◆ Exercise
Please switch "chevron" to "arrow" throughout the entries below and write them out again with nothing else changed, leaving the pictures out.

◆ Excerpted records

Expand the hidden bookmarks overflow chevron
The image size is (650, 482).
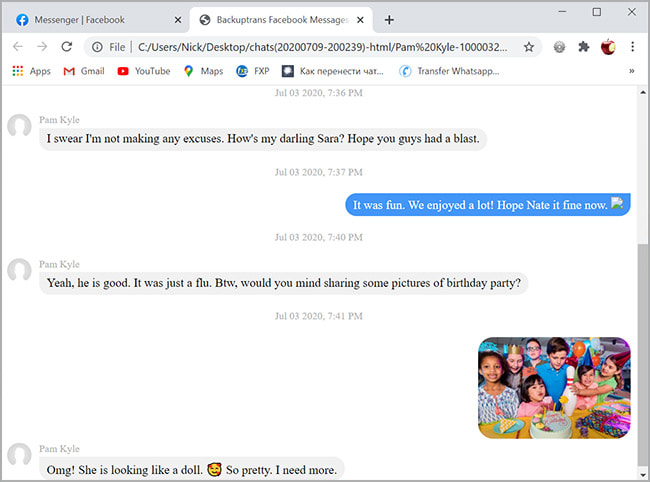pyautogui.click(x=632, y=71)
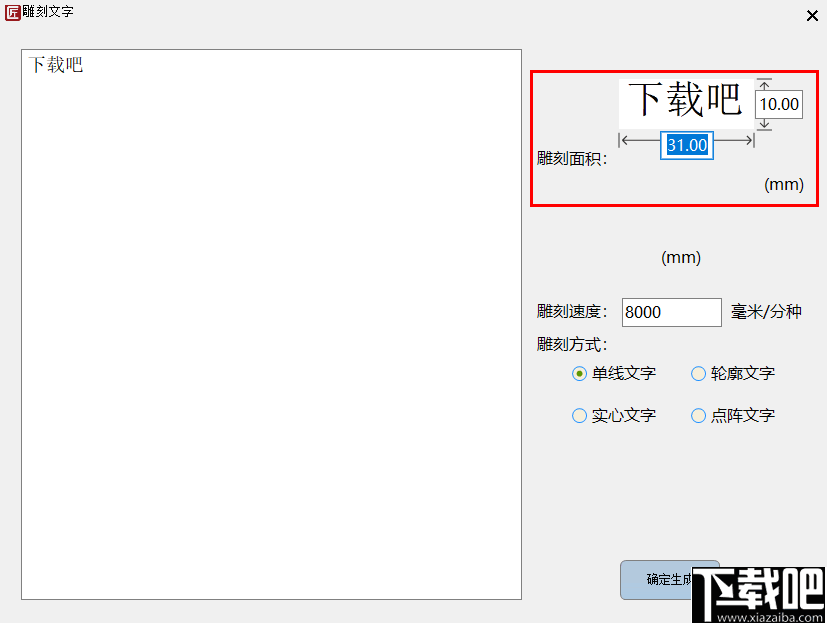Select the highlighted width value 31.00
Viewport: 827px width, 623px height.
(686, 145)
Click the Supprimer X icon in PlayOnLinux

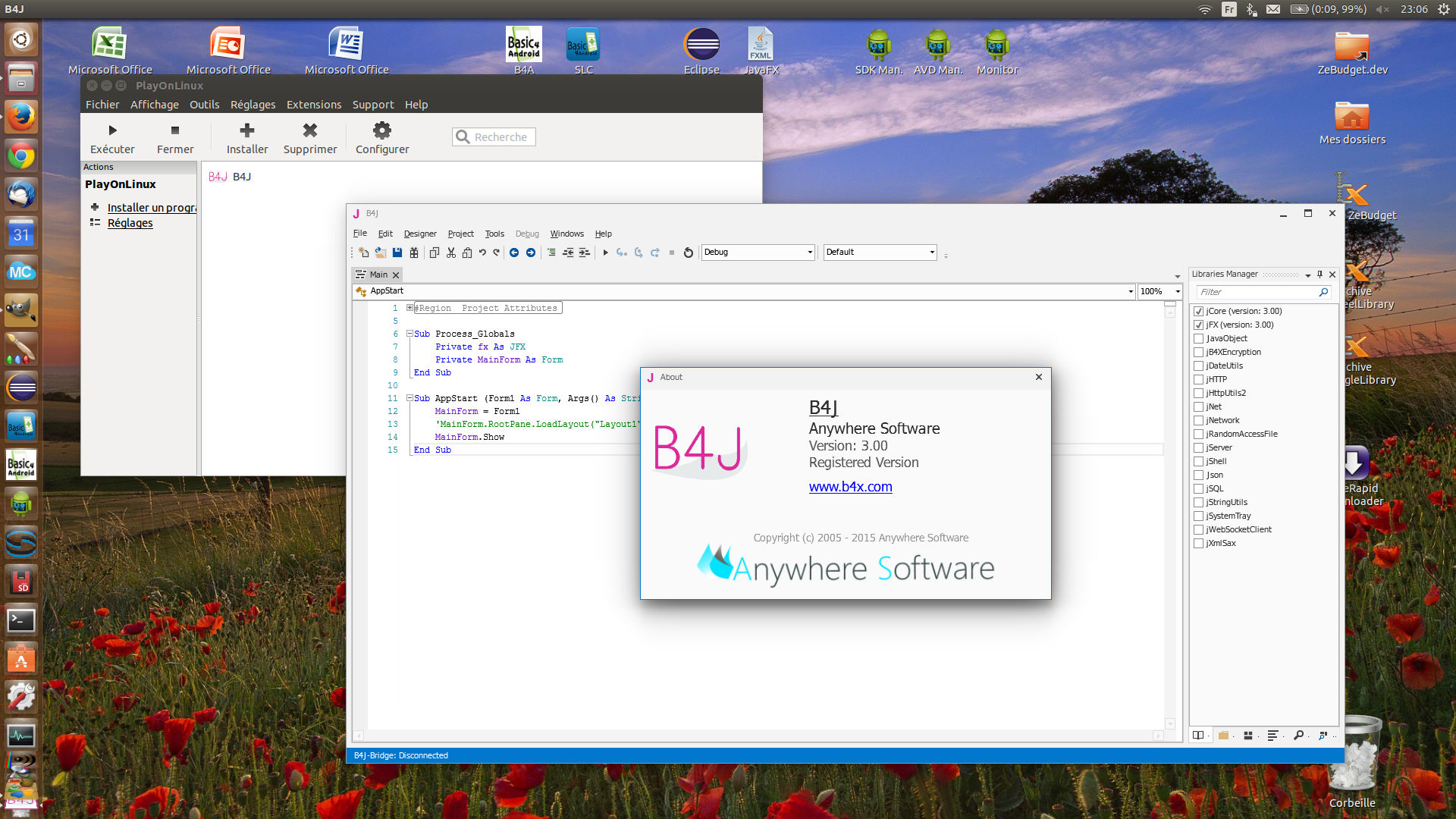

◆ Solution for this exercise
Expand the hidden bookmarks overflow arrow
The image size is (650, 482).
pyautogui.click(x=632, y=71)
Select the highlighted width value 31.00
Viewport: 827px width, 623px height.
(686, 145)
Click the Supprimer X icon in PlayOnLinux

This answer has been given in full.